Voici un trait de la grossièreté des Franj – Dieu les confonde ! […] j’avais l’habitude d’entrer dans la mosquée al-Aqsâ. Sur un des côtés, il y a un petit oratoire où les Franj avaient installé une église. Quand donc j’entrai dans la mosquée al-Aqsâ, lieu de séjour de mes amis templiers, ils mettaient à ma disposition ce petit oratoire pour que j’y fasse mes prières. Un jour j’entrai, je dis la formule « Dieu est grand » et j’allais commencer la prière lorsqu’un Franj se précipita sur moi, m’empoigna et me tourna le visage vers l’Orient en disant : « C’est ainsi qu’on prie ! » Tout de suite, des templiers intervinrent et l’éloignèrent de moi tandis que je retournai à ma prière. Mais l’homme, profitant d’un moment d’inattention, se jeta à nouveau sur moi, me tourna le visage vers l’Orient en répétant : « C’est ainsi qu’on prie ! ». De nouveau, les templiers intervinrent, l’éloignèrent et s’excusèrent envers moi en disant : « C’est un étranger ! Il vient d’arriver du pays des Franj et il n’a jamais vu quelqu’un prier sans se tourner vers l’Orient. « J’ai assez prié », répondis-je, et je sortis stupéfié par ce démon qui s’était tellement irrité et agité en me voyant prier en direction de la qiblaLa qibla est la direction de la Mecque indiquée dans une mosquée mais que chacun peut retrouver chez soi et partout ailleurs..

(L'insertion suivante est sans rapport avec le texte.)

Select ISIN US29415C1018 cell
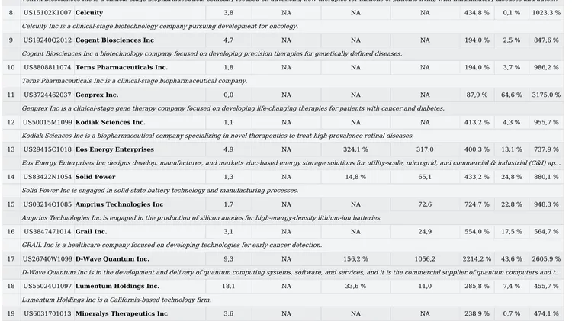Screen dimensions: 572x321 click(47, 150)
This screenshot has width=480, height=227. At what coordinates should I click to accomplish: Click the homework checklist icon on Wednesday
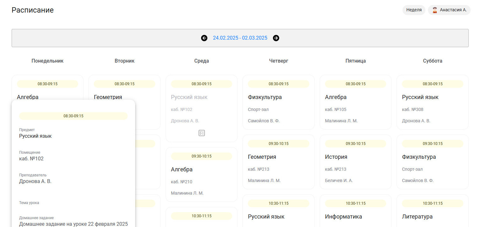coord(201,133)
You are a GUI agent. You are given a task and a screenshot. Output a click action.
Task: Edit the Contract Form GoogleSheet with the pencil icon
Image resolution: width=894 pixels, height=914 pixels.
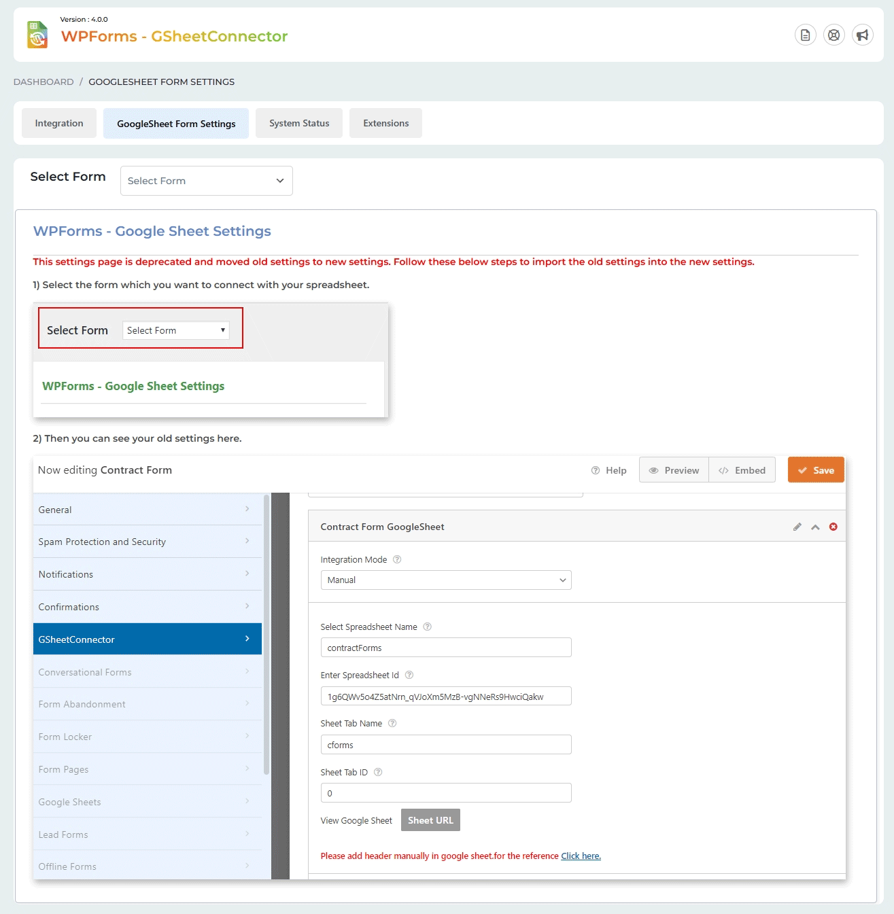797,527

Ibn Mounqidh Ousâma (1095-1188), Kitab al-I’tibâr / Des enseignements de la vie – Souvenirs d’un gentilhomme syrien du temps des Croisades, Traduction intégrale d’André Miquel, Paris, Imprimerie  Nationale, 1983 ; Francesco Gabrieli, Chroniques arabes des croisades, Sindbad, 1977, Actes-Sud, 2014; André Miquel, Ousâma. Un prince syrien face aux croisés, Préface d’Antoine Sfeir, Tallandier, 2007. Traduction retouchée (Franj/Francs)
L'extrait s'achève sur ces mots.